Dialogues on Reflective Practice in a Changing World series, hosted by the Graduate Program in Critical and Creative Thinking, UMass Boston
Monday, December 9, 2024
7:00-8:00pm ET (RSVP here)
Overview:
These dialogues are free and open to the public. Reflective Practice is relevant to any field — education, health care, organizational leadership, arts, and sciences, activism and many others. It refers to ways that we continually develop or change the practices that we use in their workplaces, schools, and lives. Through reflection, we examine our experiences and seek to understand how they can guide us to make those changes. In this series of participatory dialogues, we’ll explore together how we might then relate our individual practices to the bigger picture — the changing world around us. The sessions use a structured Dialogue Process format, a type of group discussion that emphasizes listening well, sharing thoughts-in-progress, and raising questions. The goal is that learning emerges directly from shared contributions of diverse participants, rather than through presentation or lecture, and that participants leave with new ideas around how their own practices can evolve.

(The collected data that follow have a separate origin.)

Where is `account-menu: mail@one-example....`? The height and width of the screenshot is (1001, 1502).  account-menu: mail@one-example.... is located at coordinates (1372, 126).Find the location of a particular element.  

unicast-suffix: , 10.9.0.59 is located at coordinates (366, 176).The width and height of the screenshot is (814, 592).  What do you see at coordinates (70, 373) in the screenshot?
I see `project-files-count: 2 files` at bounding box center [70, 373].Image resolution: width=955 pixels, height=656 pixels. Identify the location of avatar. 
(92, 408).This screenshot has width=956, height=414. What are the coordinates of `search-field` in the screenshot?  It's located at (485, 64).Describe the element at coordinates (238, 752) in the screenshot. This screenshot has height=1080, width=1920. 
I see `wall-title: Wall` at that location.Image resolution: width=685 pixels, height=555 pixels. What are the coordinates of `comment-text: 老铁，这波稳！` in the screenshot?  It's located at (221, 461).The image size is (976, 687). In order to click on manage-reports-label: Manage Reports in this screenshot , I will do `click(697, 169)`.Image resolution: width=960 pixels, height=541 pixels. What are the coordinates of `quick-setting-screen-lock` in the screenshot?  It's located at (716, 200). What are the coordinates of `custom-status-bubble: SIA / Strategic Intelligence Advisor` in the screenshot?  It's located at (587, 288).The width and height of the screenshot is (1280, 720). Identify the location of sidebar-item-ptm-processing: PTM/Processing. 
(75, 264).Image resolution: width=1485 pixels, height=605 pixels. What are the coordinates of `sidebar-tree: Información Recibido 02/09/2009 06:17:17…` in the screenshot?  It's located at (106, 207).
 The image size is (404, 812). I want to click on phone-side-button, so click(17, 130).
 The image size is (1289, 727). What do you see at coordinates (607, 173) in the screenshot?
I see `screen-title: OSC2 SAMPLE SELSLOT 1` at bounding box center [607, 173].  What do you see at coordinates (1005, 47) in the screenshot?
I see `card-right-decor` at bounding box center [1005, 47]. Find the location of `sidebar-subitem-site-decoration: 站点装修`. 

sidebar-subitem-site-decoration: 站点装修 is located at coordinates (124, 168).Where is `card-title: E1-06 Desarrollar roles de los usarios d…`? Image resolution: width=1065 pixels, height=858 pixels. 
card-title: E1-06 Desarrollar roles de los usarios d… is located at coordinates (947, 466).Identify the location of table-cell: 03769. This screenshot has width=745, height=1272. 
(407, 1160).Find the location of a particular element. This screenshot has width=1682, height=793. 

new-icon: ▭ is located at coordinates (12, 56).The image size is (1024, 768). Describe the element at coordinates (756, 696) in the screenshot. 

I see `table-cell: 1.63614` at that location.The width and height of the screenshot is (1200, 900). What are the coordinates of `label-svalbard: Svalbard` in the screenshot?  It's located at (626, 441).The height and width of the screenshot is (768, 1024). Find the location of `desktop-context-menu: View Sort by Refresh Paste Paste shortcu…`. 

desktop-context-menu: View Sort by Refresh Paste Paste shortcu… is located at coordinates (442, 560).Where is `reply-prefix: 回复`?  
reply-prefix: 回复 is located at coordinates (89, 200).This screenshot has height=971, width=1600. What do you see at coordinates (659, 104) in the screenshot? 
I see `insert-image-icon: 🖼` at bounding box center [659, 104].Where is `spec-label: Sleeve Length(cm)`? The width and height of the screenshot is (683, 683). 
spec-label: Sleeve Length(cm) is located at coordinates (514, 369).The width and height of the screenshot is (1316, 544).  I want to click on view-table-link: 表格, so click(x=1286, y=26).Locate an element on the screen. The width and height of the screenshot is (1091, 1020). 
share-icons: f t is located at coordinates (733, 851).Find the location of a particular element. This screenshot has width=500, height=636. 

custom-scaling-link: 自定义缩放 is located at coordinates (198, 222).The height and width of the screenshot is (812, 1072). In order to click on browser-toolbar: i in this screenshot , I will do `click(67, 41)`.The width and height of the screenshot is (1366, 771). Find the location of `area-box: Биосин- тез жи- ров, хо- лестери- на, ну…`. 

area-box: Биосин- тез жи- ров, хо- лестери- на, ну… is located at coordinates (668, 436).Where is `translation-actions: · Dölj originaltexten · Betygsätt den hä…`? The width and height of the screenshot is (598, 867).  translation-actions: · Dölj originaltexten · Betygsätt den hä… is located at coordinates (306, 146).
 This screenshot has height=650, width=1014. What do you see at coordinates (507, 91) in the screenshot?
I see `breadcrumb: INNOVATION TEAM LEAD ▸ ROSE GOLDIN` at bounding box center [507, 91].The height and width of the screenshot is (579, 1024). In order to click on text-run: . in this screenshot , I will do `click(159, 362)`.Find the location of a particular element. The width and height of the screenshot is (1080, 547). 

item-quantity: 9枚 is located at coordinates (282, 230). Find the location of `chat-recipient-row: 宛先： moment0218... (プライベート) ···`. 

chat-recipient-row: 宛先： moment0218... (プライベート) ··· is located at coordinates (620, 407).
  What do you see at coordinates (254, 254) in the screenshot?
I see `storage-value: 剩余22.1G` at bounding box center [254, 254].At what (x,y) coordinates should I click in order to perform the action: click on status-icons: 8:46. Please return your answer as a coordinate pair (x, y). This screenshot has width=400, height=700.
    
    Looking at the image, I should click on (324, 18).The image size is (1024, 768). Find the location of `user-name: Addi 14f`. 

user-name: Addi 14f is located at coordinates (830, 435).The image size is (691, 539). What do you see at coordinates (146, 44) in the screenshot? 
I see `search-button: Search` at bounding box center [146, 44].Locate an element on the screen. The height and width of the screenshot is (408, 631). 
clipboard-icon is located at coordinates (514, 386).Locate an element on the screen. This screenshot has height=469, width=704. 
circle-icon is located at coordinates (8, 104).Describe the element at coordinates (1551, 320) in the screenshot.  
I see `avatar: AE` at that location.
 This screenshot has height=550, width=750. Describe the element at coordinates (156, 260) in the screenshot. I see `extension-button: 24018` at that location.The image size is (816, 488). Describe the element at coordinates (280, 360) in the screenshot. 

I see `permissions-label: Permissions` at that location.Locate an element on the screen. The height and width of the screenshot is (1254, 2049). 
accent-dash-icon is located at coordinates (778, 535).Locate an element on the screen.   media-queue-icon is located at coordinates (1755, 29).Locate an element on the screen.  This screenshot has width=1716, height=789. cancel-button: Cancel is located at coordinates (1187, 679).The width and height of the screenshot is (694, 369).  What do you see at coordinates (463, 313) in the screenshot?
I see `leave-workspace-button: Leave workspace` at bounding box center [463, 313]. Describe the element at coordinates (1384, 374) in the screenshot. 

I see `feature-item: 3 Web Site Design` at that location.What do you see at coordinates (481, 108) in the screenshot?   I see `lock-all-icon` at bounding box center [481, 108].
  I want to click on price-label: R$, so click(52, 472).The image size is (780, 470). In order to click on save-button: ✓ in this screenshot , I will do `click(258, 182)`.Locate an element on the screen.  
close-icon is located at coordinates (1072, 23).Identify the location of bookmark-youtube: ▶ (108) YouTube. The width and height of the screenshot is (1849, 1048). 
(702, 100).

Theme: Reflective Practice for Resistance, Refusal, Rejection
One of the tenets of reflective practice is to continually review our progress and our conditions, reflect on experiences, and make choices about new actions or commitments in how we practice our work and our lives. One of the possibilities, though, is we might also mindfully decide not to act. In what situations do we, as reflective practitioners, express resistance to change, and what motivates us in those situations? Are there times when we might refuse to accept the conventional views of what the “best practices” are in professional and personal settings, or when we need to “hold steady” in our approaches to ongoing challenges? When or how does saying “no” support us to engage more deeply? How does reflection help us to meet that “third space” where we neither bend completely to the will of authority nor entirely reject it? Where do we find a sense a community in refusal of the status quo? What practices might we take on or avoid when holding a mindset of nonconformity?